:: Entries taken from a collection ::
- Opening Delimiter -

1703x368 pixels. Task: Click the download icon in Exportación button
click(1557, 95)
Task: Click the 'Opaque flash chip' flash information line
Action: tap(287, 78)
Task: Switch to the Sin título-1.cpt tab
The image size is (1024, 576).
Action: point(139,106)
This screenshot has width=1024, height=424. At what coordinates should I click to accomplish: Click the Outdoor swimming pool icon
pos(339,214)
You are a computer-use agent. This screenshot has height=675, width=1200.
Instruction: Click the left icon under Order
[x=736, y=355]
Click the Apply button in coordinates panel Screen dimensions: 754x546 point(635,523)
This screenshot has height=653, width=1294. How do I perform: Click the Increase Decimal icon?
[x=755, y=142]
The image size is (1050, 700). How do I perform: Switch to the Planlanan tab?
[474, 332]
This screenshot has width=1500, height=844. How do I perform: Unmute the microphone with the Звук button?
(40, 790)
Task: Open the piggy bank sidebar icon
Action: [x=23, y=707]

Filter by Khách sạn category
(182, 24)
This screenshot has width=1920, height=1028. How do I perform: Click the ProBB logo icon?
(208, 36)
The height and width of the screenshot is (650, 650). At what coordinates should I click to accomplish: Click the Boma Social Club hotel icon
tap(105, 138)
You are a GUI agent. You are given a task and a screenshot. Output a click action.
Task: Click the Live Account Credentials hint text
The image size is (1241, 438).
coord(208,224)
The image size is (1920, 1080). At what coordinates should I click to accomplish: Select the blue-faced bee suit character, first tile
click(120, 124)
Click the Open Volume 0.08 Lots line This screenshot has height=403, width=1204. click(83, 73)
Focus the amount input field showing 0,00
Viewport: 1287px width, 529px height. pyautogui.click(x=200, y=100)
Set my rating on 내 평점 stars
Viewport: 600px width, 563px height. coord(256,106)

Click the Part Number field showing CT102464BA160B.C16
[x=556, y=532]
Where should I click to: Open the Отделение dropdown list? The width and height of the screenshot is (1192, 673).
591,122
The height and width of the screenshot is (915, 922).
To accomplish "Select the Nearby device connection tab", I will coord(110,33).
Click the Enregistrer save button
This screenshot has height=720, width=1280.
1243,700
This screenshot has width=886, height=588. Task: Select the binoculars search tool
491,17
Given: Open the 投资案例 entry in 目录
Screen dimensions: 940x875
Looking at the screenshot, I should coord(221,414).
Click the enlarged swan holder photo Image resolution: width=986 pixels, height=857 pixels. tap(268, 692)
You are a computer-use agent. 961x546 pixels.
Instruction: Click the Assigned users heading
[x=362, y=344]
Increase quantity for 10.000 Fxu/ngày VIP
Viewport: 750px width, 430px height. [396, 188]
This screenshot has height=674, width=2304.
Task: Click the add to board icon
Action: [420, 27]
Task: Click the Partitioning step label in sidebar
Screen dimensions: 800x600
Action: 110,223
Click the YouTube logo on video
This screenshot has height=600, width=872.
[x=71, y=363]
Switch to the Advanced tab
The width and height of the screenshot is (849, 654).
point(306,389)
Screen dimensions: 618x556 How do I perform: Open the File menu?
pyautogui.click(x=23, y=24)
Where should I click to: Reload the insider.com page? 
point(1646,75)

- Closing Delimiter -

:: Exercise goal ::
The entries above must be retyped exactly, down to the last character.

:: Written answer ::
1703x368 pixels. Task: Click the download icon in Exportación button
click(1557, 95)
Task: Click the 'Opaque flash chip' flash information line
Action: tap(287, 78)
Task: Switch to the Sin título-1.cpt tab
The image size is (1024, 576).
Action: point(139,106)
This screenshot has width=1024, height=424. At what coordinates should I click to accomplish: Click the Outdoor swimming pool icon
pos(339,214)
You are a computer-use agent. This screenshot has height=675, width=1200.
Instruction: Click the left icon under Order
[x=736, y=355]
Click the Apply button in coordinates panel Screen dimensions: 754x546 point(635,523)
This screenshot has height=653, width=1294. How do I perform: Click the Increase Decimal icon?
[x=755, y=142]
The image size is (1050, 700). How do I perform: Switch to the Planlanan tab?
[474, 332]
This screenshot has width=1500, height=844. How do I perform: Unmute the microphone with the Звук button?
(40, 790)
Task: Open the piggy bank sidebar icon
Action: [x=23, y=707]

Filter by Khách sạn category
(182, 24)
This screenshot has width=1920, height=1028. How do I perform: Click the ProBB logo icon?
(208, 36)
The height and width of the screenshot is (650, 650). At what coordinates should I click to accomplish: Click the Boma Social Club hotel icon
tap(105, 138)
You are a GUI agent. You are given a task and a screenshot. Output a click action.
Task: Click the Live Account Credentials hint text
The image size is (1241, 438).
coord(208,224)
The image size is (1920, 1080). At what coordinates should I click to accomplish: Select the blue-faced bee suit character, first tile
click(120, 124)
Click the Open Volume 0.08 Lots line This screenshot has height=403, width=1204. click(83, 73)
Focus the amount input field showing 0,00
Viewport: 1287px width, 529px height. pyautogui.click(x=200, y=100)
Set my rating on 내 평점 stars
Viewport: 600px width, 563px height. coord(256,106)

Click the Part Number field showing CT102464BA160B.C16
[x=556, y=532]
Where should I click to: Open the Отделение dropdown list? The width and height of the screenshot is (1192, 673).
591,122
The height and width of the screenshot is (915, 922).
To accomplish "Select the Nearby device connection tab", I will coord(110,33).
Click the Enregistrer save button
This screenshot has height=720, width=1280.
1243,700
This screenshot has width=886, height=588. Task: Select the binoculars search tool
491,17
Given: Open the 投资案例 entry in 目录
Screen dimensions: 940x875
Looking at the screenshot, I should coord(221,414).
Click the enlarged swan holder photo Image resolution: width=986 pixels, height=857 pixels. tap(268, 692)
You are a computer-use agent. 961x546 pixels.
Instruction: Click the Assigned users heading
[x=362, y=344]
Increase quantity for 10.000 Fxu/ngày VIP
Viewport: 750px width, 430px height. [396, 188]
This screenshot has height=674, width=2304.
Task: Click the add to board icon
Action: [420, 27]
Task: Click the Partitioning step label in sidebar
Screen dimensions: 800x600
Action: 110,223
Click the YouTube logo on video
This screenshot has height=600, width=872.
[x=71, y=363]
Switch to the Advanced tab
The width and height of the screenshot is (849, 654).
point(306,389)
Screen dimensions: 618x556 How do I perform: Open the File menu?
pyautogui.click(x=23, y=24)
Where should I click to: Reload the insider.com page? 
point(1646,75)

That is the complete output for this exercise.